DRaaS Goodness to Start the New Year

As 2021 kicks off, we want to share more about new enhancements delivered in VMware Cloud Disaster RecoveryTM in December, shortly before we all took well-deserved time-off to end 2020.

But before we get to that, let’s take a look at a few customer cases since VMware Cloud Disaster Recovery was first released in October. Overall, we’ve seen a lot of interest from mid-market and large customers alike. In one case, a life sciences and technology customer will use VMware Cloud Disaster Recovery to replace an out-of-state DR data center, and in the process reduce their TCO while lowering their RPO by 3-4x. Another customer, in the financial industry, will recover critical workloads in minutes versus their previous state of days or weeks to recover from a situation like ransomware, helping to meet compliance requirements in their regulated industry.

These are just two examples of why VMware customers are excited about VMware Cloud Disaster Recovery. In our opinion, they reinforce analysts’ analysis that “infrastructure and operations leaders are increasingly looking to DRaaS for a variety of reasons, including faster implementation, increased business resiliency and a potential reduced cost of 30% to 50%.”[1]

Now on to the new enhancements, and how they provide easier on-demand DR, for more customers across the globe, for more of their business-critical applications, leveraging cloud economics in a more cost-efficient manner.

More supported regions. We launched in October 2020 in 9 VMware Cloud on AWS regions (4 in the US, Canada, London, Frankfurt, Sydney, and Singapore), and have now added 4 more (Ireland, Paris, Mumbai, Tokyo). Expect us to regularly add more regions based on where there is customer demand.

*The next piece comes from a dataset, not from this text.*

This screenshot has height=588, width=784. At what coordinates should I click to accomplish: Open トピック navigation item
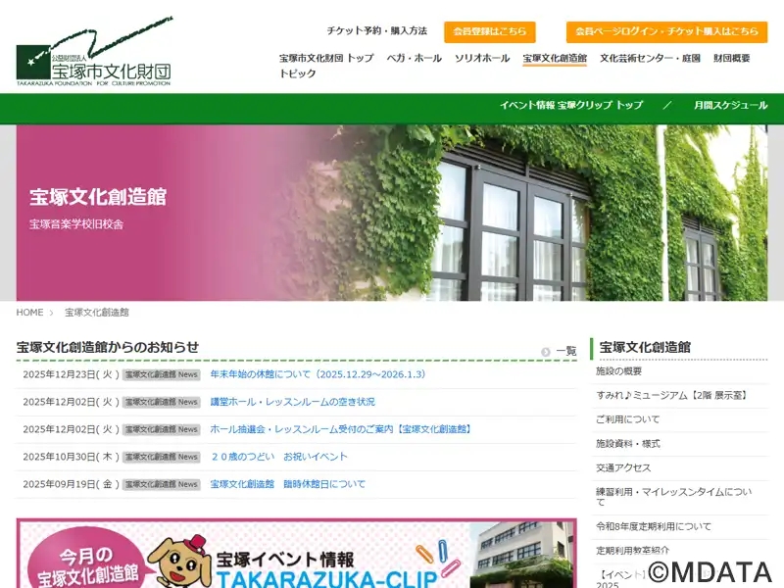297,74
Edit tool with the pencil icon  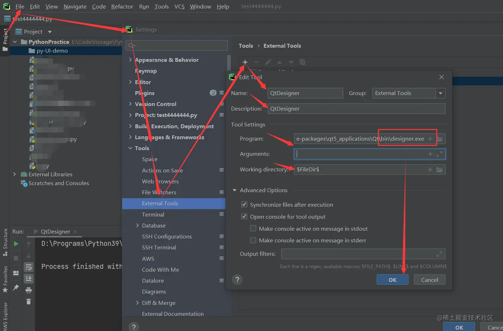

New option for data-intensive workloads. I3en hosts are now supported in Recovery SDDCs and can be used for recovery operations. With newer Intel Xeon Processors, more RAM, and more raw storage capacity, it offers the lowest price per GB of SSD instance storage.

Support for larger environments. Multiple vSphere clusters can now be part of the Recovery SDDC to increase recovery capacity per VMware Cloud Disaster Recovery instance so you can protect more of your production environment.

Faster failover and failback. VMs are now powered on in parallel batches that correlate with the number of recovery hosts. Failbacks can now leverage existing VM content on the destination site when incremental data transfer based on snapshot data is not possible.

Ease of use with vSphere tags support. Wildcard definitions of vSphere tags can now be used to dynamically associate VMs to protection groups and be included in snapshots. The recovery process also preserves tags on recovered VMs that were associated with those VMs on the original protected site.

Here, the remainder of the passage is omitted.